Development cooperation: a vital foreign policy tool for India
Development cooperation: a vital foreign policy tool for India
WRITTEN BY MEGHA PARDI
26 June 2020
In September 2019, India announced a $1billion line of credit for Russia’s Far East Region. Through this announcement, Prime Minister Narendra Modi also announced the launch of India’s new ‘Act Far East Policy’. The deployment of a credit line to Russia, along with the decision of associating it so closely with the Act Far East Policy’ clearly indicates that India is now increasingly using development cooperation as a foreign policy tool for its strategic interests.

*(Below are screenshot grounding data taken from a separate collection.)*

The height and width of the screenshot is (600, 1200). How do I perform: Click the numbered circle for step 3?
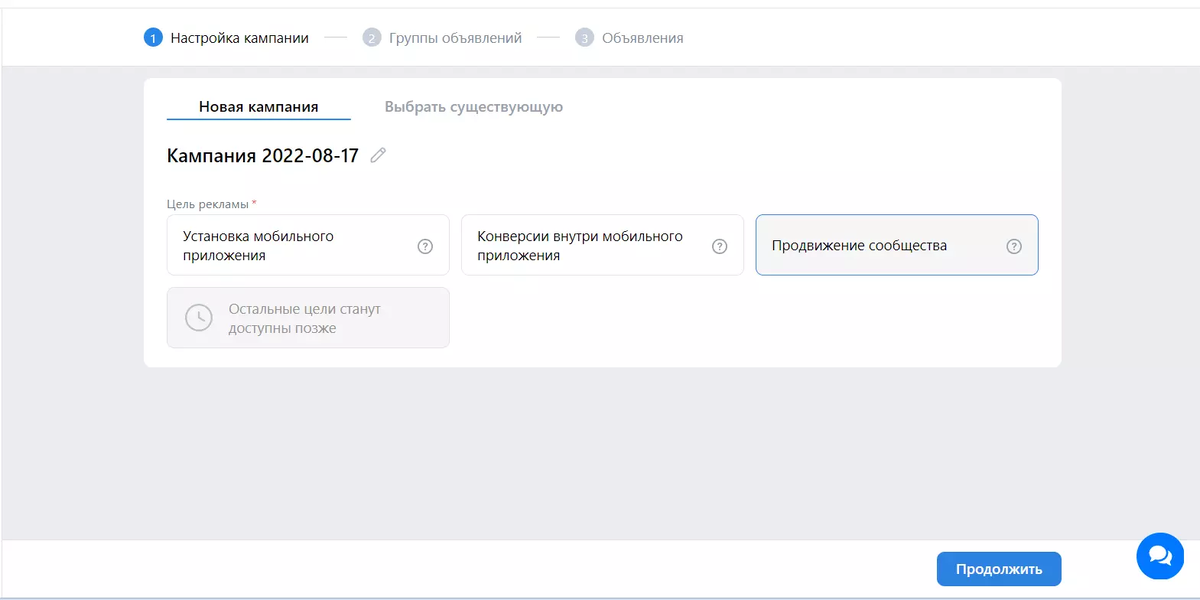[585, 37]
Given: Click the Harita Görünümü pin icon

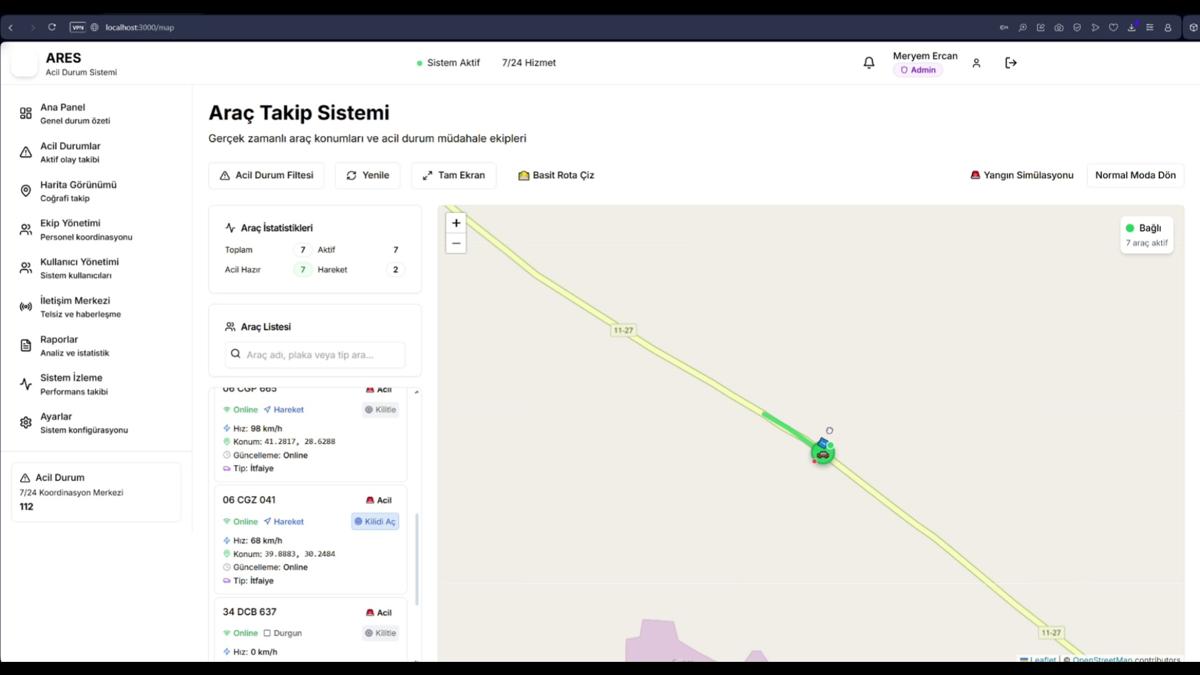Looking at the screenshot, I should point(26,190).
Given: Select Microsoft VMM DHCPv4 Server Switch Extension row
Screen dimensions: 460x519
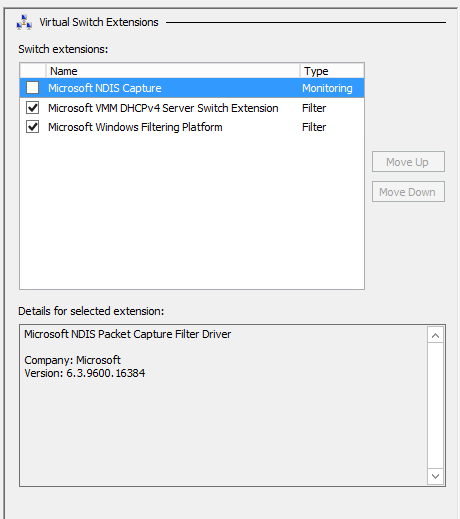Looking at the screenshot, I should tap(192, 108).
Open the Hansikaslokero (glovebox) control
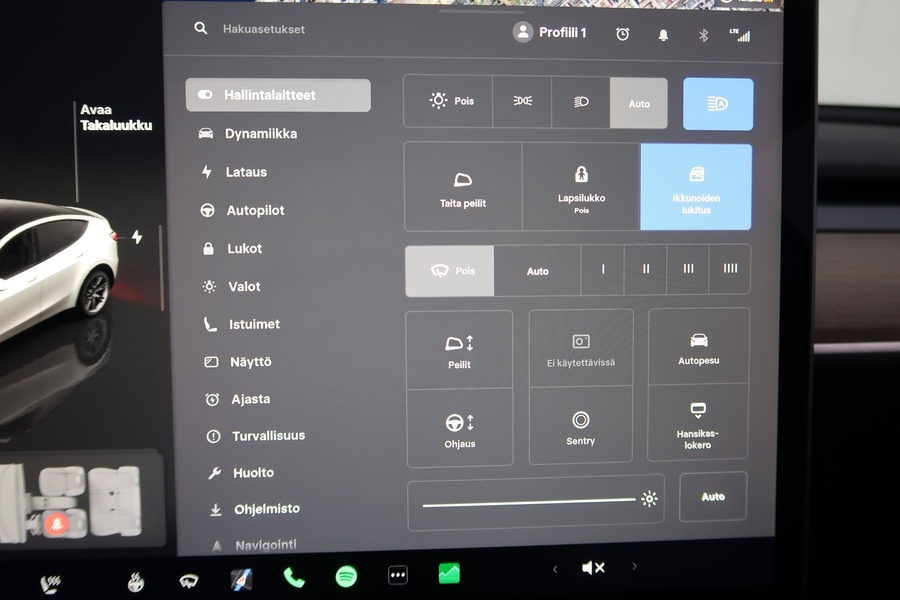Viewport: 900px width, 600px height. [698, 422]
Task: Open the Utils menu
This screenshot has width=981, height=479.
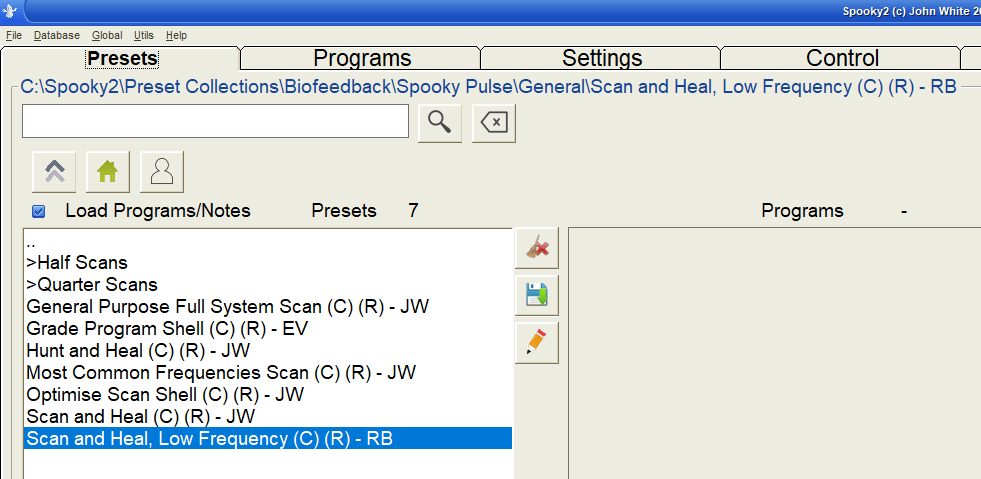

Understanding India’s development strategy
Firstly, development cooperation has long been a tool of diplomacy for many countries. While terminology varies from country to country from ‘humanitarian assistance’, ‘development assistance’, to ‘development aid’; long term or short-term strategic interests are always on the table. Either through generating goodwill, gaining support at the United Nations or other multilateral forums, laying the groundwork for further economic cooperation or providing an impetus for domestic industries etc development is a key tool within foreign policy. In the context of India’s foreign policy it prefers the term ‘development cooperation’. The term indicates New Delhi’s preference to be seen to be working in an equal partnership with the recipient country.
Whichever the term New Delhi may (or may not) prefer; India under Modi sees herself as an active player in international affairs and wants to highlight herself as a responsible actor. The establishment of the Development Partnership Administration (DPA) in 2012 signalled India was ready and eager to transition from a development recipient to a donor and hence reflecting India's desire to showcase its own economic strength. Consistent with this vision, the Indian government decided not to accept official aid from other countries in 2013 and requested countries to redirect the aid to non-government entities.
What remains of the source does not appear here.